Exercise prompt:
Give back, character for character, the line that includes "Optické snímače teploty (44, 567)" and all lines beneath it in the data.

(Raw data begins)

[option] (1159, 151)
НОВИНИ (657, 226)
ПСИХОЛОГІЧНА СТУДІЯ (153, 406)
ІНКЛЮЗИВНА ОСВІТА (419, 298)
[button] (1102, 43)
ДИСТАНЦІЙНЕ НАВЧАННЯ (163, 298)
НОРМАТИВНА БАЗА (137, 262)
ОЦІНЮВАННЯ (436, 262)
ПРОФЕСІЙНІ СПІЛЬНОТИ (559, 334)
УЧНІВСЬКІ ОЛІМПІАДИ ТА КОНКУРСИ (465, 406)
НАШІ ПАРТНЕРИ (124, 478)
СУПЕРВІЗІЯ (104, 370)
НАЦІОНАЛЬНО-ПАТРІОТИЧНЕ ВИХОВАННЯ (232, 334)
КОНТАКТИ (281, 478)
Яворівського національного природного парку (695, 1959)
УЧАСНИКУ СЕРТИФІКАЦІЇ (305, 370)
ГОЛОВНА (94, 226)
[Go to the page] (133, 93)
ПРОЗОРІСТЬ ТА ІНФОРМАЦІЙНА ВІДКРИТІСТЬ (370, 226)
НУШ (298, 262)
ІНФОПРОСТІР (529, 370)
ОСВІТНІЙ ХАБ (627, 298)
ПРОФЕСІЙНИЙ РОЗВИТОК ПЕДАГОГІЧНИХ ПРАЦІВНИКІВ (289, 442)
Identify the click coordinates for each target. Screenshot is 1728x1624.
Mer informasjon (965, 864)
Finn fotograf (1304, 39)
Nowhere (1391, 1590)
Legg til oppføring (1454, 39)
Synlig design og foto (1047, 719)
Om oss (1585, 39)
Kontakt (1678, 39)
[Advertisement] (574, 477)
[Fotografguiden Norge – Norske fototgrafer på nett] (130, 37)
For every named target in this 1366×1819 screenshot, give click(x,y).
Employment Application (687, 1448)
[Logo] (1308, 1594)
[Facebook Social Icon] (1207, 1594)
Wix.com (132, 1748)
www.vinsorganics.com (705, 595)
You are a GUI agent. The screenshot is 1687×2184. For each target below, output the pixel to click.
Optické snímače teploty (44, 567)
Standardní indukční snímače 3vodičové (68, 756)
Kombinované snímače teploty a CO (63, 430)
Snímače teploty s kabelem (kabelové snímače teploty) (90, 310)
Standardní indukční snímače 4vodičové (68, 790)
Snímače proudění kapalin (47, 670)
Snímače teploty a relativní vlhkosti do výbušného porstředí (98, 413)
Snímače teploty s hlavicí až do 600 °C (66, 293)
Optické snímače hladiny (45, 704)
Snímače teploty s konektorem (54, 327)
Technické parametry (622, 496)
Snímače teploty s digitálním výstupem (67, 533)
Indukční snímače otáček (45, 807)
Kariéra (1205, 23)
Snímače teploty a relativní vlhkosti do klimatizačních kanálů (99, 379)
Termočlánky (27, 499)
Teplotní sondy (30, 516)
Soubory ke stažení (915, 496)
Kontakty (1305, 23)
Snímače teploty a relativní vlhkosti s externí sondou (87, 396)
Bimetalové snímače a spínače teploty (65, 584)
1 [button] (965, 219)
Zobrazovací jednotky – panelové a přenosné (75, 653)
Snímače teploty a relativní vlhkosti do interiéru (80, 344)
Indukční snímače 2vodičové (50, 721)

(Raw data ends)

Response:
Optické snímače teploty (44, 567)
Standardní indukční snímače 3vodičové (68, 756)
Kombinované snímače teploty a CO (63, 430)
Snímače teploty s kabelem (kabelové snímače teploty) (90, 310)
Standardní indukční snímače 4vodičové (68, 790)
Snímače proudění kapalin (47, 670)
Snímače teploty a relativní vlhkosti do výbušného porstředí (98, 413)
Snímače teploty s hlavicí až do 600 °C (66, 293)
Optické snímače hladiny (45, 704)
Snímače teploty s konektorem (54, 327)
Technické parametry (622, 496)
Snímače teploty s digitálním výstupem (67, 533)
Indukční snímače otáček (45, 807)
Kariéra (1205, 23)
Snímače teploty a relativní vlhkosti do klimatizačních kanálů (99, 379)
Termočlánky (27, 499)
Teplotní sondy (30, 516)
Soubory ke stažení (915, 496)
Kontakty (1305, 23)
Snímače teploty a relativní vlhkosti s externí sondou (87, 396)
Bimetalové snímače a spínače teploty (65, 584)
1 [button] (965, 219)
Zobrazovací jednotky – panelové a přenosné (75, 653)
Snímače teploty a relativní vlhkosti do interiéru (80, 344)
Indukční snímače 2vodičové (50, 721)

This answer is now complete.